Challenges to Epilepsy Self-Management Behaviors. In recent years the importance of self-management for patients has received more attention (Oshima et al., 2013, IOM, 2012). The research team reviewed the literature to identify behavioral and environmental risk factors that contributed to seizures and comorbidities among adults living with epilepsy. Behaviors included lack of adherence to anti-seizure medications, failure to monitor and protect against seizure triggers, lack of safety management to minimize the adverse consequences of seizures, failure to adhere to clinical visit regimens, and failure to adjust lifestyle behaviors to minimize risk of injury (Buelow, 2001; Institute of Medicine, 2012; Shope, 1988).

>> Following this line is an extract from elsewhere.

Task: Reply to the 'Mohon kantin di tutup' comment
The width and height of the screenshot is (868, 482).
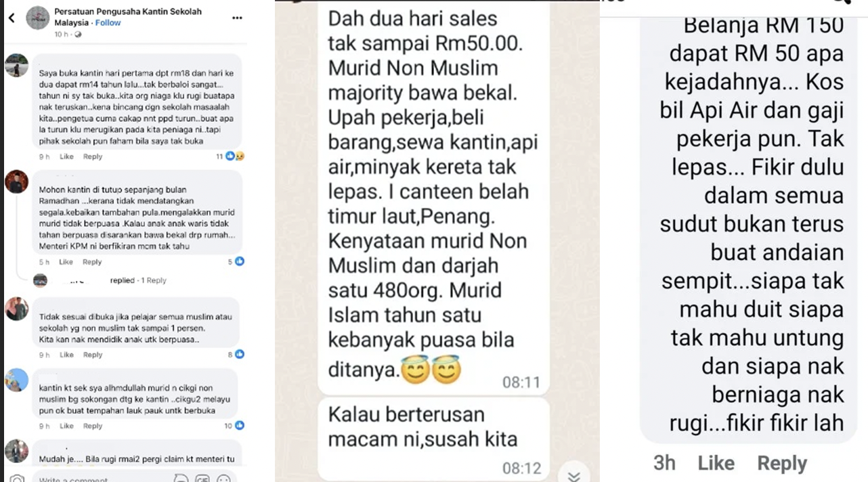Action: (x=92, y=262)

Personal Determinants of Poor Self-Management Behavior. A range of factors provide antecedents for poor self-management behavior (Figure 1). Lack of self-management could be due to a number of personal determinants including the patient's low levels of knowledge (declarative and procedural) and skill regarding his or her epilepsy self-management behavior and goal setting, low self-efficacy or confidence that he or she can perform self-management behaviors, low outcome expectations (both in terms of causality of seizure onset as well as causality of treatment), and lack of attributing competent self-management to self-effort (particularly in terms of being under the patient’s control); lack of acceptance or denial of the diagnosis of epilepsy; fear of stigma related to epilepsy; perceived barriers to managing epilepsy, as well as unrealistic perceptions of other patients’ self-management (IOM, 2012; DiIorio et al., 2004; Green, Kreuter, 1991; Levine, Rudy, Kerns, 1994; Sabaz, Lawson, Cairns, Duchowny, Resnick, Dean, Bye, 2003; DiIorio et al., 1992a, 1992b, 1994; May, Pfafflin, 2002; Tedman et al., 1995; Anderson, DeVillis, Boyles, Freussner., 1989; Cramer, Westbrook, Devinsky, Perrine, Glassman, Camfield., 1999; Westbrook, Bauman, Shinner., 1992; Jones et al., 2005; Brandt, Weinhert, 1987; Marshall, Hays, Sherbourne, Wells, 1993; McLeod, Austin, 2003). Epilepsy is often associated with anxiety, depression, behavior problems, and cognitive dysfunction, and epileptic seizures have been known to be precipitated by psychological triggers (internal precipitants) such as stress, anxiety, anger, and emotions (Ramaratnam et al., 2005). Patients’ perceptions of, and satisfaction with, health services and clinical care are also associated with healthcare utilization and self-management adherence (IOM, 2012). Given that many people with epilepsy do not know how to monitor and self-regulate behaviors that affect seizure susceptibility, such as medication adherence, sleep, exposure to environmental stimuli, excessive use of drugs and alcohol, and stress reduction, the need for effective self-management programs is therefore indicated (IOM, 2012).